In vivo, hepatocytes express both efflux and uptake transporters, and it is important to consider that the apparent uptake rate may be affected by efflux rate, especially because PIs are well documented to be substrates for efflux transporters (Srinivas et al., 1998). An increase in uptake rate in cell lines expressing both P-gp and uptake transporters has been observed using P-gp inhibitors (Jones et al., 2001; Su et al., 2004). In freshly isolated rat hepatocytes, expression of efflux transporters may be significantly lower than in vivo due to down-regulation and internalization of the apical membrane, and although P-gp has been detected on the hepatocyte apical membrane after isolation using immunohistochemical techniques, it is at a lower abundance than in vivo (Bow et al., 2008). Lam et al. (2006) have observed changes in uptake and clearance of erythromycin in rat hepatocytes following treatment with rifampin and GF120918, consistent with decreased and increased transporter activity (OATPs and P-gp), respectively.

Although there is little published work on uptake of PIs in the rat, some studies have been carried out in various human systems. Saquinavir, nelfinavir, and ritonavir have all been shown to inhibit uptake of the OATP substrates estradiol 17β-glucuronide (Tirona et al., 2003) and fexofenadine (Dresser et al., 2002), suggesting that they may possibly be substrates. Saquinavir has also been confirmed to be a substrate for OATP-A (OATP 1A2/SLC21A3) in HepG2 cells and Xenopus oocytes, and K_m values determined were 94.6 and 36.4 μM, respectively (Su et al., 2004), which is consistent with this work, where a K_m > 28 μM was estimated.

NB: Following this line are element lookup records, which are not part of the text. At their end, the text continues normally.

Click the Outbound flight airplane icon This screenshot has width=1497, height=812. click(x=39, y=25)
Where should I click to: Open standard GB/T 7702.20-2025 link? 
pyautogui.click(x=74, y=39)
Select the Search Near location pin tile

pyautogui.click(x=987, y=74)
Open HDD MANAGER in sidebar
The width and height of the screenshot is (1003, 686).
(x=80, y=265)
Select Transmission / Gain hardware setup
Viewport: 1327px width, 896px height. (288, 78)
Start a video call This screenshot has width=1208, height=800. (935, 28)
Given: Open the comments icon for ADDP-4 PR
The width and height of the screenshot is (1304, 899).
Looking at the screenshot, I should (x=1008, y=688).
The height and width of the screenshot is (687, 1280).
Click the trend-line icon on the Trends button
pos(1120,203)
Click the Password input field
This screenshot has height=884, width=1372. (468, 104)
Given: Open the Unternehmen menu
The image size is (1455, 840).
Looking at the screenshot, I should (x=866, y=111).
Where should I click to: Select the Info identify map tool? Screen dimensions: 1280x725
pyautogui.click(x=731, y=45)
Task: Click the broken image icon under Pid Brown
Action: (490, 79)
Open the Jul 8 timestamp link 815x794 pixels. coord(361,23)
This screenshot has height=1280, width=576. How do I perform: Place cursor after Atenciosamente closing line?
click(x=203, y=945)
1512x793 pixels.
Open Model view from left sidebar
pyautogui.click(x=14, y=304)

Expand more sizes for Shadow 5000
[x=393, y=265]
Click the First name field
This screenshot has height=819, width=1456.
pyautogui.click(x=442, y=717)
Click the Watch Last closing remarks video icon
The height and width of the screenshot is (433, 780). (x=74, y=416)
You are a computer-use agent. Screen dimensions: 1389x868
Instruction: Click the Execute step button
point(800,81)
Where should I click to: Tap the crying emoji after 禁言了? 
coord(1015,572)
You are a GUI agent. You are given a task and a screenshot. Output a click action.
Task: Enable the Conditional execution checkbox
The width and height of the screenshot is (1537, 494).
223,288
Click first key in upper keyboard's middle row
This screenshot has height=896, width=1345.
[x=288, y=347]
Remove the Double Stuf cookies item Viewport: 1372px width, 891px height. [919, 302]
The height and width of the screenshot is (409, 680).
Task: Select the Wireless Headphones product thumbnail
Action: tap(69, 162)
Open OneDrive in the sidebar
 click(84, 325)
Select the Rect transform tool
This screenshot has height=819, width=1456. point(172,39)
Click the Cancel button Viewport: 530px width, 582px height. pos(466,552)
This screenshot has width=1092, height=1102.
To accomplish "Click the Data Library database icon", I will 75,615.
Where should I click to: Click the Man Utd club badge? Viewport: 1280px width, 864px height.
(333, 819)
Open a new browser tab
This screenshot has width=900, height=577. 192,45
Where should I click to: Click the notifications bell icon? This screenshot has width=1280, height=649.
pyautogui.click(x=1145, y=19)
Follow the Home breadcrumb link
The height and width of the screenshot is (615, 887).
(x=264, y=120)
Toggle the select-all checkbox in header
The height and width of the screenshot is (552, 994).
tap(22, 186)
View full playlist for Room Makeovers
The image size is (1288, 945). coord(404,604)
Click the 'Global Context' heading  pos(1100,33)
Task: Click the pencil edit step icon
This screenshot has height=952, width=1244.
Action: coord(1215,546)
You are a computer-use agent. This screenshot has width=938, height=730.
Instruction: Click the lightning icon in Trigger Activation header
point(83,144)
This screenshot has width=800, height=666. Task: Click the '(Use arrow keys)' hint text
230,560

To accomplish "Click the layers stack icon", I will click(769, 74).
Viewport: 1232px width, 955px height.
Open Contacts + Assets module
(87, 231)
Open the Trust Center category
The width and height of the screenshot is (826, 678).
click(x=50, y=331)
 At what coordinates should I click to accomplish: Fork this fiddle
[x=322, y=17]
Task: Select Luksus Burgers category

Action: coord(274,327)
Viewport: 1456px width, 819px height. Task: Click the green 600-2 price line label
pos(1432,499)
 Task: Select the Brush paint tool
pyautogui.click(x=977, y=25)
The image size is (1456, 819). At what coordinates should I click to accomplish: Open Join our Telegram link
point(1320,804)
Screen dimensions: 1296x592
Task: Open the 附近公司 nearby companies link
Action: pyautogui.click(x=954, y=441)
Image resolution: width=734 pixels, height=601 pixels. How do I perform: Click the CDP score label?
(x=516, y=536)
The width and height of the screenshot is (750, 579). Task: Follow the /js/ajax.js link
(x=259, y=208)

In the rat, all three PIs studied are high-clearance drugs (Lin, 1997; Gao et al., 2002; Shibata et al., 2002b). Using the well stirred liver model, hepatic extraction ratios were predicted from microsomal and hepatocellular Cl_int and Perm values, and as shown in Table 5, high extraction ratios were obtained in all cases. Thus, it is difficult at this level of comparison to conclude which in vitro system provides the most accurate prediction. However, it is clear from the above discussion that microsomal Cl_int values are misleading in terms of the magnitude of the turnover of these PIs in vivo. Thus, although cellular uptake rate limits the metabolism of saquinavir, nelfinavir, and ritonavir within intact hepatocytes, this process is efficient and strongly indicates that the hepatic clearances for these PIs are all blood flow limited in the in vivo situation.